Characterization of the water-soluble comb–linear interpolyelectrolyte nanoaggregates by Monte Carlo simulations and fluorescence probe techniques

Abstract

Insight into the microstructure of the aggregate formed by the Coulombic interaction between the cationic comb copolymer poly(acrylamide-co-[3-(methacryloylamino) propyl]trimethylammonium chloride)-graft-polyacrylamide, P(AM-co-MAPTAC)-g-PAM, and the anionic polyelectrolyte poly(sodium acrylate), NaPA, was provided by Monte Carlo simulations and the fluorescence probe technique. The computational outcome revealed a core–shell organization of the comb copolymer, with an indefinite boundary between the inner and outer region. The copolymer had a spherical shape, and its backbone moiety adopted an extended conformation. The spatial extension of the copolymer and the core region contracted when association with the oppositely charged polyelectrolyte occurred.
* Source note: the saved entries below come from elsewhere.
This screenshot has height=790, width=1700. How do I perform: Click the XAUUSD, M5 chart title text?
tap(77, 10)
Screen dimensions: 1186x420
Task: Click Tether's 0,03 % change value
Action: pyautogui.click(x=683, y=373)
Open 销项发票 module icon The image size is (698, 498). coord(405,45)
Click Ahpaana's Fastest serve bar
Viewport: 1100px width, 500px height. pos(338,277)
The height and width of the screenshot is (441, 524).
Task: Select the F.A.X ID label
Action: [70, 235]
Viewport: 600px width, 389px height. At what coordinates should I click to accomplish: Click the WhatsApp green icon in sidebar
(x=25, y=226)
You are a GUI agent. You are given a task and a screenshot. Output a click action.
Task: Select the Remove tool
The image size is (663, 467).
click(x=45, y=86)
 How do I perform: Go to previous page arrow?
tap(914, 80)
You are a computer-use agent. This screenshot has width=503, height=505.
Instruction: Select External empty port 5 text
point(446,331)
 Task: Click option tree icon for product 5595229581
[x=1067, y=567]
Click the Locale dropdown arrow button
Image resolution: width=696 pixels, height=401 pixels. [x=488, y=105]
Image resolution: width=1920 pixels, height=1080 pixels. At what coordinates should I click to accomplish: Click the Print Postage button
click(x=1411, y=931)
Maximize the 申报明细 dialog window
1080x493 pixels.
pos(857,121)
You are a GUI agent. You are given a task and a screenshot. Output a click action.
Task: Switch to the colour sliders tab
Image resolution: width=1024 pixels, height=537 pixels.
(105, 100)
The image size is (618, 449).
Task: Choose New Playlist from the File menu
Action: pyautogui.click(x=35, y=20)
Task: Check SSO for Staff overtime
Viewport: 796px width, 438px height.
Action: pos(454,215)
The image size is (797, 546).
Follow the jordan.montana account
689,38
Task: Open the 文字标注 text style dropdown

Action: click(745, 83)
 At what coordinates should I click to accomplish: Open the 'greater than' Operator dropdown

The fluorescence probes 2-dimethylamino-6-propionylnaphthalene, PRODAN, and 1-anilinonaphthalene-8-sulfonic acid, ANS, exhibited a specific interaction with the complex. A lower polarity in the polyelectrolyte complex as compared with the water polarity was sensed by the fluorescence probes, a feature which was attributed to a certain compaction of the AM-co-MAPTAC part of comb copolymer.